BP has revealed its profits have more than doubled over the past quarter as gas and oil prices continue to soar.
The oil giant reported that underlying replacement cost profits – a measure preferred by BP – had surged to $8.2 bn (£7.1 bn) compared with $3.3bn (£2.9bn) a year earlier.
The announcement has sparked renewed calls for a higher windfall tax on oil and gas giants as soaring energy prices continue to put pressure on the public.
Business minister and Cop26 president Alok Sharma said: “We need to raise more money from a windfall tax on oil and gas companies and actively encourage them to invest in renewables.”
The profits announced by BP on Tuesday were significantly ahead of the $6.1bn (£5.3bn) expected by market analysts.
Have you been affected by this story?
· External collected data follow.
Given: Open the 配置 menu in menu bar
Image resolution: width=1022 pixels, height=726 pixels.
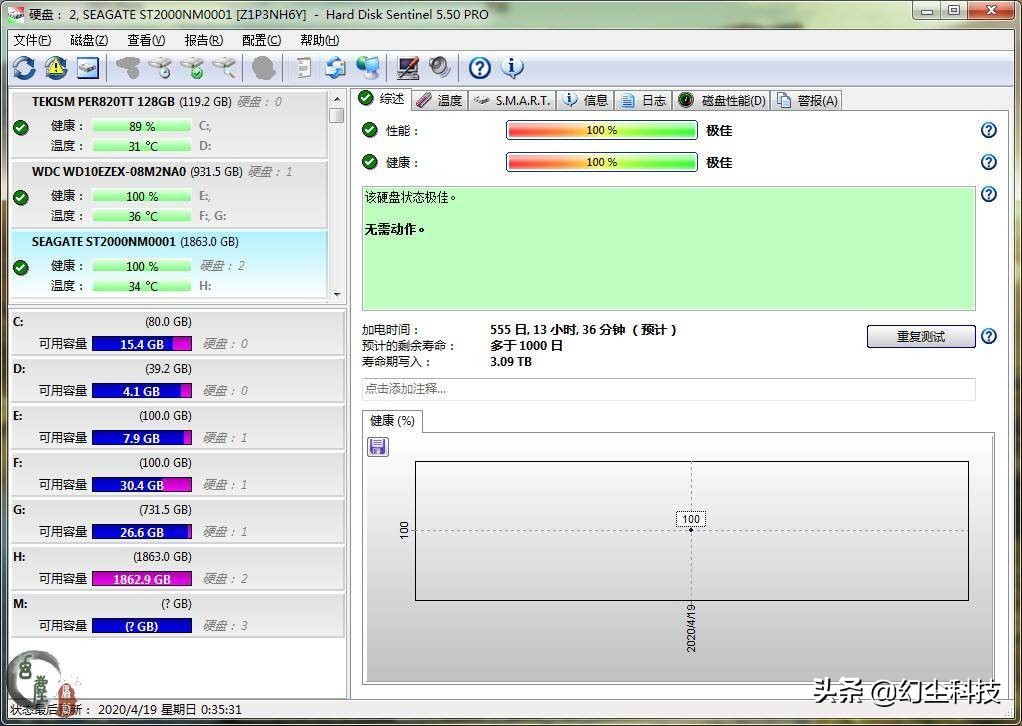Looking at the screenshot, I should click(x=260, y=40).

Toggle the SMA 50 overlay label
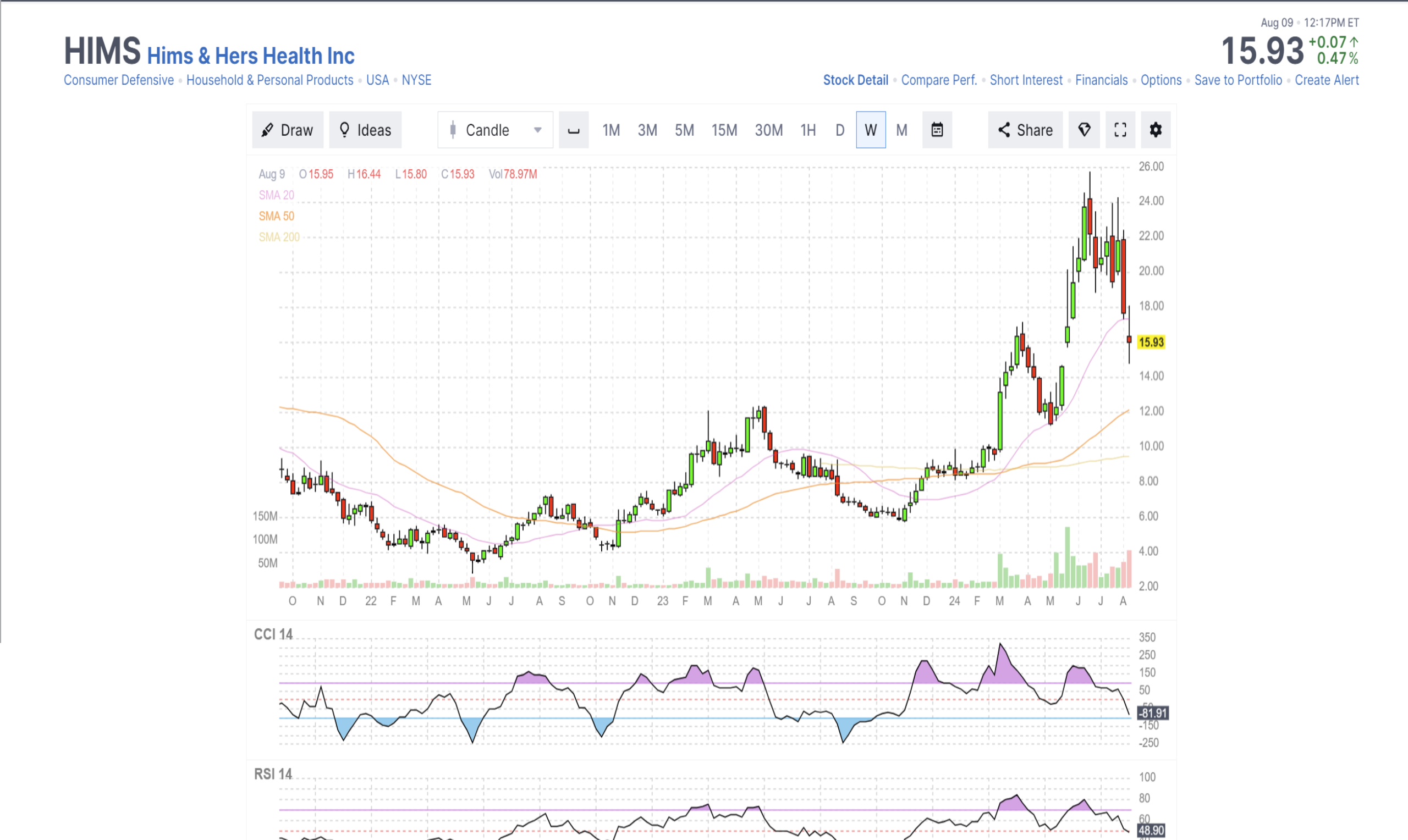(x=276, y=216)
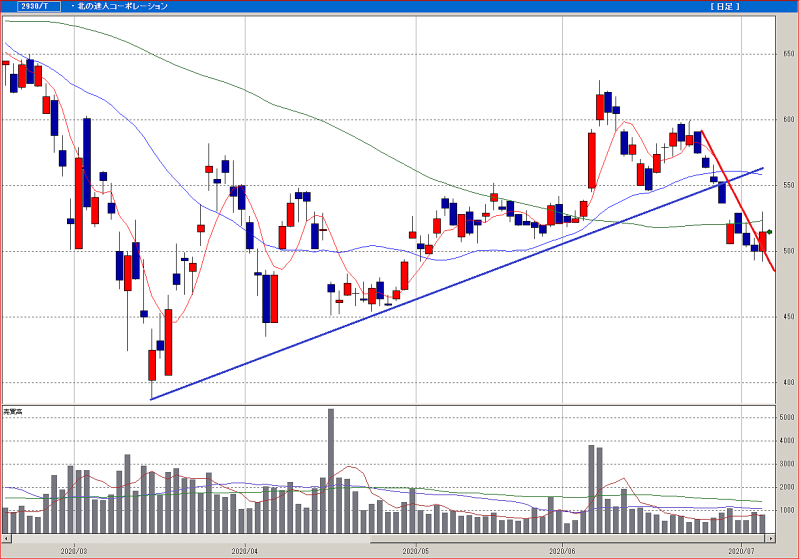Click the 2020/07 date axis label
This screenshot has width=799, height=559.
pos(741,548)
Contact firstname.lastname@example.org
Nevertheless, the energy giant said profits were weaker than the previous quarter – which were the second best in its history – after average oil prices went back down.
Higher profits of $8.5bn were recorded in the period between April and June after a huge jump in oil prices.
Bernard Looney, BP’s chief executive, said the results showed the company was “continuing to perform while transforming”.
He added: “We are providing the oil and gas the world needs today – while at the same time investing to accelerate the energy transition.”
It comes on the back of other energy giants reporting soaring profits.
Last week, Shell said it recorded profits of £8bn in the latest quarter, double those for the same period as last year.
TotalEnergies also reported its net income rose to $6.6bn (£5.7bn) despite losses from pulling out of a venture in Russia.
Sana Yusuf, of environmental group Friends of the Earth, said on Tuesday: “With the economy sinking, energy bills soaring and the climate crisis deepening, Rishi Sunak must surely act on the excessive profits that fossil fuel firms like BP are raking in.”
Its energy campaigner said: “The case for a bigger, bolder windfall tax is now overwhelming.
“This must address the ridiculous loophole that undermines the levy by enabling companies to pay the bare minimum if they invest in more planet-warming gas and oil projects.”
Earlier this week, the UK’s outgoing climate minister called for the windfall tax to be expanded on “excessive” oil profits.
Labour also called for a higher windfall tax after Shell’s profits were announced last week.